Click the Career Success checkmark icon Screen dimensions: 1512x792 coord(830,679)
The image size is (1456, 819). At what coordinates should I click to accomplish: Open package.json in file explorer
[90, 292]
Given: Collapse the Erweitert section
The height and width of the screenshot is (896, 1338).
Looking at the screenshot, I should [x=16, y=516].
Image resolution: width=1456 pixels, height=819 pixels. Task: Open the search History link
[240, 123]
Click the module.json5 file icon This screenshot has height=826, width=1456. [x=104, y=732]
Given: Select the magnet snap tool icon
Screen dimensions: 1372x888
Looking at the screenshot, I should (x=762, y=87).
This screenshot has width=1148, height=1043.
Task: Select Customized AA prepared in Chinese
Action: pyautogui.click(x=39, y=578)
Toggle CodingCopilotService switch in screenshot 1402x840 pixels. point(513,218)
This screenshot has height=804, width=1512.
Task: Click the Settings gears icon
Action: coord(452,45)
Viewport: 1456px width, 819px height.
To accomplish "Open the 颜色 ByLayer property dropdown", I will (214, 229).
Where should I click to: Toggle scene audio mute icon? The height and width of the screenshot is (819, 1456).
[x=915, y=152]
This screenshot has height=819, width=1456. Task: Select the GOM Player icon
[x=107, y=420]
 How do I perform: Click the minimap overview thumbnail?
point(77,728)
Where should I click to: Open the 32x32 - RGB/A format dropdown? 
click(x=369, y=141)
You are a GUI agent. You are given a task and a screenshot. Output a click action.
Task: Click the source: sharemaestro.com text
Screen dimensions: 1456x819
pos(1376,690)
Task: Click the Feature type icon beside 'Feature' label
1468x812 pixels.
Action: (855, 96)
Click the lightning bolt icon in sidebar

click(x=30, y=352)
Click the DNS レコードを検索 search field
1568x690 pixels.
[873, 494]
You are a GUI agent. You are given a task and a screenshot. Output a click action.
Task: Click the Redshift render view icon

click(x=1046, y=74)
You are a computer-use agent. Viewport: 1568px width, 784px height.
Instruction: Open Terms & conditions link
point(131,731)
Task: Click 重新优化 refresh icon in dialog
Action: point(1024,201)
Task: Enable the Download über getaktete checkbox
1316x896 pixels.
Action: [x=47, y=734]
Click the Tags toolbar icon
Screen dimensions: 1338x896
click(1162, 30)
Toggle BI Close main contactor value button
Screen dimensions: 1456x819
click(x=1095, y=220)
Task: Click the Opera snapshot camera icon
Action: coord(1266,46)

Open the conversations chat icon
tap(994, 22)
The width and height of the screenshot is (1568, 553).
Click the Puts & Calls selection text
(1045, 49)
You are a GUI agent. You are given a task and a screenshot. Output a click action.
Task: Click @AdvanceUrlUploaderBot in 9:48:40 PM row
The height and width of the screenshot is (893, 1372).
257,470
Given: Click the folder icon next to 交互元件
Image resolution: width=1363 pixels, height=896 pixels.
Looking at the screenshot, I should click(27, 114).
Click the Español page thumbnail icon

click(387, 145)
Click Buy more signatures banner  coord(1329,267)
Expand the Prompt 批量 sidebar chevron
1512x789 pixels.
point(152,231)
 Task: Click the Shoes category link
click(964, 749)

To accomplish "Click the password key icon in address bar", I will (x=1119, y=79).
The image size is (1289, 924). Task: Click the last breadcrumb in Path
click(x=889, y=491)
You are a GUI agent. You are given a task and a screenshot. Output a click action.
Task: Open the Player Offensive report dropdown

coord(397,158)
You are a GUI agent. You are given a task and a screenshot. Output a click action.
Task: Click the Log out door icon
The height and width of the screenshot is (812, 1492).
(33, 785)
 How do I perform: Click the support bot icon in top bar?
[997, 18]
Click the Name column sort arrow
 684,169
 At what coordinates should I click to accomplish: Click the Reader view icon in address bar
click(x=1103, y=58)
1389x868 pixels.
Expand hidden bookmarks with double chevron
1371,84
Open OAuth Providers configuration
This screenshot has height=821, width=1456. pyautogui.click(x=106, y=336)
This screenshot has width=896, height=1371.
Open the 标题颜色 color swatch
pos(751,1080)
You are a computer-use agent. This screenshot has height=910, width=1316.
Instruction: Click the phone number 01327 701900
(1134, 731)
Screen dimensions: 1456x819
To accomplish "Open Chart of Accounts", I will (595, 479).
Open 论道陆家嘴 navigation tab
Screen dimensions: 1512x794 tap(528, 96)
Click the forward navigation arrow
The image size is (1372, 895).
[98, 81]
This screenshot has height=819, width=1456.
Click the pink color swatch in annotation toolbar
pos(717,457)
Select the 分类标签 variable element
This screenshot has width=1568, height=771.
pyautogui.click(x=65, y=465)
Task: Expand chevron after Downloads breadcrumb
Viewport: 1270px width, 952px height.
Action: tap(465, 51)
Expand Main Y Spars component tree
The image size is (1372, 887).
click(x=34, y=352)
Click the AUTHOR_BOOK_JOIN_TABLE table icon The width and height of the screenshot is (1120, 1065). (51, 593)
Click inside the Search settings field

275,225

**EXERCISE DIRECTIONS**: Once you have read the data, copy all of it out exactly.

**RESPONSE BELOW**:
Click the Career Success checkmark icon Screen dimensions: 1512x792 coord(830,679)
The image size is (1456, 819). At what coordinates should I click to accomplish: Open package.json in file explorer
[90, 292]
Given: Collapse the Erweitert section
The height and width of the screenshot is (896, 1338).
Looking at the screenshot, I should [x=16, y=516].
Image resolution: width=1456 pixels, height=819 pixels. Task: Open the search History link
[240, 123]
Click the module.json5 file icon This screenshot has height=826, width=1456. [x=104, y=732]
Given: Select the magnet snap tool icon
Screen dimensions: 1372x888
Looking at the screenshot, I should (x=762, y=87).
This screenshot has width=1148, height=1043.
Task: Select Customized AA prepared in Chinese
Action: pyautogui.click(x=39, y=578)
Toggle CodingCopilotService switch in screenshot 1402x840 pixels. point(513,218)
This screenshot has height=804, width=1512.
Task: Click the Settings gears icon
Action: coord(452,45)
Viewport: 1456px width, 819px height.
To accomplish "Open the 颜色 ByLayer property dropdown", I will (214, 229).
Where should I click to: Toggle scene audio mute icon? The height and width of the screenshot is (819, 1456).
[x=915, y=152]
This screenshot has height=819, width=1456. Task: Select the GOM Player icon
[x=107, y=420]
 How do I perform: Click the minimap overview thumbnail?
point(77,728)
Where should I click to: Open the 32x32 - RGB/A format dropdown? 
click(x=369, y=141)
You are a GUI agent. You are given a task and a screenshot. Output a click action.
Task: Click the source: sharemaestro.com text
Screen dimensions: 1456x819
pos(1376,690)
Task: Click the Feature type icon beside 'Feature' label
1468x812 pixels.
Action: (855, 96)
Click the lightning bolt icon in sidebar

click(x=30, y=352)
Click the DNS レコードを検索 search field
1568x690 pixels.
[873, 494]
You are a GUI agent. You are given a task and a screenshot. Output a click action.
Task: Click the Redshift render view icon

click(x=1046, y=74)
You are a computer-use agent. Viewport: 1568px width, 784px height.
Instruction: Open Terms & conditions link
point(131,731)
Task: Click 重新优化 refresh icon in dialog
Action: point(1024,201)
Task: Enable the Download über getaktete checkbox
1316x896 pixels.
Action: [x=47, y=734]
Click the Tags toolbar icon
Screen dimensions: 1338x896
click(1162, 30)
Toggle BI Close main contactor value button
Screen dimensions: 1456x819
click(x=1095, y=220)
Task: Click the Opera snapshot camera icon
Action: coord(1266,46)

Open the conversations chat icon
tap(994, 22)
The width and height of the screenshot is (1568, 553).
Click the Puts & Calls selection text
(1045, 49)
You are a GUI agent. You are given a task and a screenshot. Output a click action.
Task: Click @AdvanceUrlUploaderBot in 9:48:40 PM row
The height and width of the screenshot is (893, 1372).
257,470
Given: Click the folder icon next to 交互元件
Image resolution: width=1363 pixels, height=896 pixels.
Looking at the screenshot, I should click(27, 114).
Click the Español page thumbnail icon

click(387, 145)
Click Buy more signatures banner  coord(1329,267)
Expand the Prompt 批量 sidebar chevron
1512x789 pixels.
point(152,231)
 Task: Click the Shoes category link
click(964, 749)

To accomplish "Click the password key icon in address bar", I will (x=1119, y=79).
The image size is (1289, 924). Task: Click the last breadcrumb in Path
click(x=889, y=491)
You are a GUI agent. You are given a task and a screenshot. Output a click action.
Task: Open the Player Offensive report dropdown

coord(397,158)
You are a GUI agent. You are given a task and a screenshot. Output a click action.
Task: Click the Log out door icon
The height and width of the screenshot is (812, 1492).
(33, 785)
 How do I perform: Click the support bot icon in top bar?
[997, 18]
Click the Name column sort arrow
 684,169
 At what coordinates should I click to accomplish: Click the Reader view icon in address bar
click(x=1103, y=58)
1389x868 pixels.
Expand hidden bookmarks with double chevron
1371,84
Open OAuth Providers configuration
This screenshot has height=821, width=1456. pyautogui.click(x=106, y=336)
This screenshot has width=896, height=1371.
Open the 标题颜色 color swatch
pos(751,1080)
You are a computer-use agent. This screenshot has height=910, width=1316.
Instruction: Click the phone number 01327 701900
(1134, 731)
Screen dimensions: 1456x819
To accomplish "Open Chart of Accounts", I will (595, 479).
Open 论道陆家嘴 navigation tab
Screen dimensions: 1512x794 tap(528, 96)
Click the forward navigation arrow
The image size is (1372, 895).
[98, 81]
This screenshot has height=819, width=1456.
Click the pink color swatch in annotation toolbar
pos(717,457)
Select the 分类标签 variable element
This screenshot has width=1568, height=771.
pyautogui.click(x=65, y=465)
Task: Expand chevron after Downloads breadcrumb
Viewport: 1270px width, 952px height.
Action: tap(465, 51)
Expand Main Y Spars component tree
The image size is (1372, 887).
click(x=34, y=352)
Click the AUTHOR_BOOK_JOIN_TABLE table icon The width and height of the screenshot is (1120, 1065). (51, 593)
Click inside the Search settings field

275,225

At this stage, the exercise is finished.